Antimicrobial peptide drugs are increasingly attractive therapeutic agents as their roles in physiopathological
processes are being unraveled and because the development of recombinant DNA technology has made them economically
affordable in large amounts and high purity. However, due to lack of specificity regarding the target cells, difficulty
in attaining them, or reduced half-lives, most current administration methods require high doses. On the other hand, reduced
specificity of toxic drugs demands low concentrations to minimize undesirable side-effects, thus incurring the risk
of having sublethal amounts which favour the appearance of resistant microbial strains. In this scenario, targeted delivery
can fulfill the objective of achieving the intake of total quantities sufficiently low to be innocuous for the patient but that
locally are high enough to be lethal for the infectious agent. One of the major advances in recent years has been the size
reduction of drug carriers that have dimensions in the nanometer scale and thus are much smaller than —and capable of
being internalized by— many types of cells. Among the different types of potential antimicrobial peptide-encapsulating
structures reviewed here are liposomes, dendritic polymers, solid core nanoparticles, carbon nanotubes, and DNA cages.

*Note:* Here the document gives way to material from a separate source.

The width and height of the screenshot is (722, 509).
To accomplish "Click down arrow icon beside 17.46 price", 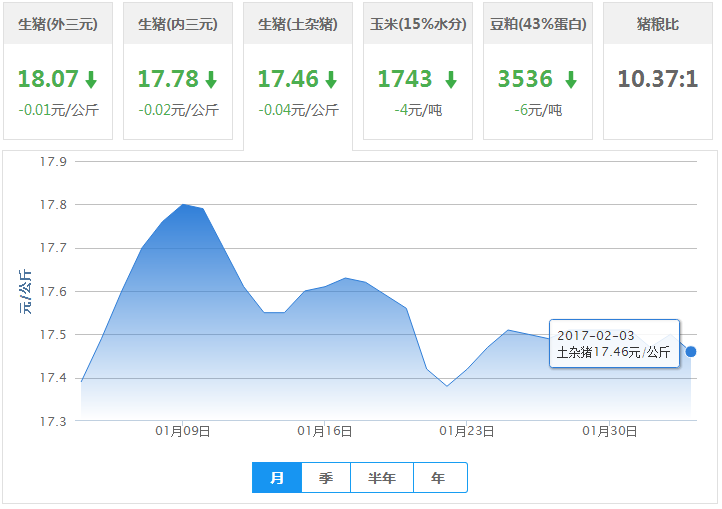I will [331, 80].
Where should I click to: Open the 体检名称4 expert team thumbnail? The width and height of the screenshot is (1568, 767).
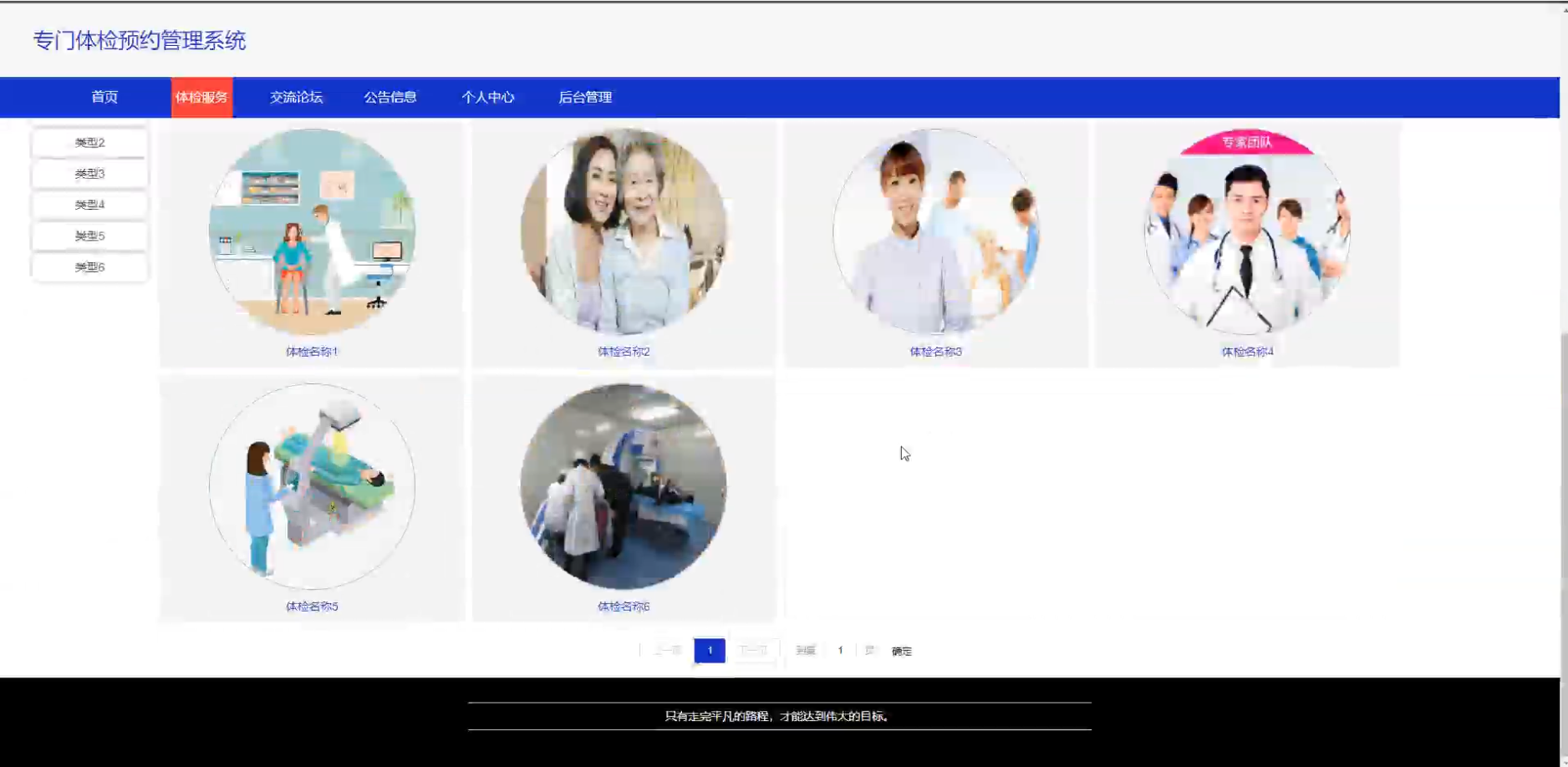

These nanoparticulate systems can be functionalized with a plethora of biomolecules providing specificity of binding to
particular cell types or locations; as examples of these targeting elements we will present antibodies, DNA aptamers, cellpenetrating
peptides, and carbohydrates. Multifunctional Trojan horse-like nanovessels can be engineered by choosing the
adequate peptide content, encapsulating structure, and targeting moiety for each particular application.